**EXTRAIT DU DOCUMENT:**
++++++
L'inventivité, en tout cas, est bien là. C'est le cas de l'équipe de la maison de quartier des Forges, en Vendée (FR), qui est arrivée à Budapest avec le tableau numérique interactif, un ingénieux système d'écran tactile réalisé à partir d'un projecteur, d'un ordinateur et d'une manette de Wii. «Le système permet d'interagir avec un écran à l'aide d'un stylet qui détecte les infrarouges, le tout pour un prix dérisoire, vu que nous l'avons créé nousmêmes.
Pour attirer les passants, nous leur proposons un maquillage virtuel, mais l'écran peut être utilisé pour un tas d'autres applications », explique Mehdi.
«Les enfants ont été récompensés pas tant sur la démarche mais surtout pour la qualité de la présentation, l'originalité du projet, et l'importance de leur investissement personnel», précise l'animatrice qui l'accompagne. «Pour eux, l'expo représente un enrichissement incroyable. Le fait de prendre sur soi pour présenter l'idée, de parler devant un groupe, utiliser ses propres mots, rester derrière le stand... C'est extrêmement valorisant.»
++++++
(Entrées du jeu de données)
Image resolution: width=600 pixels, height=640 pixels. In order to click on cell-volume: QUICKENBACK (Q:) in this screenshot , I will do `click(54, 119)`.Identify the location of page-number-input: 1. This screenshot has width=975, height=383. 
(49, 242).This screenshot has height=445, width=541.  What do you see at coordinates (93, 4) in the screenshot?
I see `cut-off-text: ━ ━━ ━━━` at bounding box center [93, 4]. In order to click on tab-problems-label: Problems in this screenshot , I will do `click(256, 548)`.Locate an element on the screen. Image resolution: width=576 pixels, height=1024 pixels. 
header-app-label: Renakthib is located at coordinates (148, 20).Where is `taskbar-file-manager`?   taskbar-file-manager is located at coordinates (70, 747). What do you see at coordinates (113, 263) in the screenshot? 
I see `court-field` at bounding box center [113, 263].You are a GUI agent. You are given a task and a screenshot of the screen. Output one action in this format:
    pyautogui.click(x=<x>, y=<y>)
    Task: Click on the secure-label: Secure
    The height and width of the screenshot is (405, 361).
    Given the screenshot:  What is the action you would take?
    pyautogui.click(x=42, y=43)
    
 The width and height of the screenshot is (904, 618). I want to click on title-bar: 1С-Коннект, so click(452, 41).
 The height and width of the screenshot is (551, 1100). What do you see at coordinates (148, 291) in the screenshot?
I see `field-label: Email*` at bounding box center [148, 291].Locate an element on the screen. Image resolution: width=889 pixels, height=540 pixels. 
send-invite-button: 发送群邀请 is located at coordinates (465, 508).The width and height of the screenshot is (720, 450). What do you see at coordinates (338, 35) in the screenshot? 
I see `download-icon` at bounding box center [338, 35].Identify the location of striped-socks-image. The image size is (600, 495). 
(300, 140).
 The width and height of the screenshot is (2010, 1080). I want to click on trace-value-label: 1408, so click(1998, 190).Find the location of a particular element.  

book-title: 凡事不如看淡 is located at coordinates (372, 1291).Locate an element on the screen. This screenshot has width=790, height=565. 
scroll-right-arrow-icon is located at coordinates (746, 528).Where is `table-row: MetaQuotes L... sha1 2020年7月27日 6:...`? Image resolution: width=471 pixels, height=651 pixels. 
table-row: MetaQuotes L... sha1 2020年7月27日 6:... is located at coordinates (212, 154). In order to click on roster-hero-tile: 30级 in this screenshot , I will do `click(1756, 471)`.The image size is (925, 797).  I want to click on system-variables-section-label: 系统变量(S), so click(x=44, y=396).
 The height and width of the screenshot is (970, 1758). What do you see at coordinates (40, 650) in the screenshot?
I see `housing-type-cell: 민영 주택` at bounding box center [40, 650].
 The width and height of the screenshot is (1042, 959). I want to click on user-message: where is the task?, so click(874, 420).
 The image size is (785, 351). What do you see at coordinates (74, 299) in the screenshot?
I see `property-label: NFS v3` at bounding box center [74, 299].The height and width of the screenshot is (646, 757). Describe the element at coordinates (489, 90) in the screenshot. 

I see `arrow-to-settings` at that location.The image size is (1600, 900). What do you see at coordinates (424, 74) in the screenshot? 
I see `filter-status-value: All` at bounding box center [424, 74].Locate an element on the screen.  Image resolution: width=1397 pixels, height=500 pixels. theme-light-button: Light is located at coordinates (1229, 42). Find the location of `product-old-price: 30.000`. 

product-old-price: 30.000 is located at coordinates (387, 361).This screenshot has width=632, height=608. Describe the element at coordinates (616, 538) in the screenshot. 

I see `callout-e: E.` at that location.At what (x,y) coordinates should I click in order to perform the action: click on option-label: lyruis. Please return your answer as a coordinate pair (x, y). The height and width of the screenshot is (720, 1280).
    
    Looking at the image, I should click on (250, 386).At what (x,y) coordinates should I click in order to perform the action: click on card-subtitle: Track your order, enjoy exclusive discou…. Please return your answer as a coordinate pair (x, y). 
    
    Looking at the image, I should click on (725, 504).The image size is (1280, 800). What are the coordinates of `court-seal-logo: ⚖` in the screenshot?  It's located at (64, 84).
++++++
**QUESTIONS SUR L'EXTRAIT:**
1. D'après l'extrait, à partir de quels objets le tableau numérique interactif est-il réalisé ?
2. Recopiez l'extrait entre « L'inventivité, en tout » et « l'avons créé nousmêmes. », bornes comprises.
Les entrées ci-dessus proviennent d'une autre source.

**RÉPONSES DÉTAILLÉES:**
1. D'un projecteur, d'un ordinateur et d'une manette de Wii.

2.
L'inventivité, en tout cas, est bien là. C'est le cas de l'équipe de la maison de quartier des Forges, en Vendée (FR), qui est arrivée à Budapest avec le tableau numérique interactif, un ingénieux système d'écran tactile réalisé à partir d'un projecteur, d'un ordinateur et d'une manette de Wii. «Le système permet d'interagir avec un écran à l'aide d'un stylet qui détecte les infrarouges, le tout pour un prix dérisoire, vu que nous l'avons créé nousmêmes.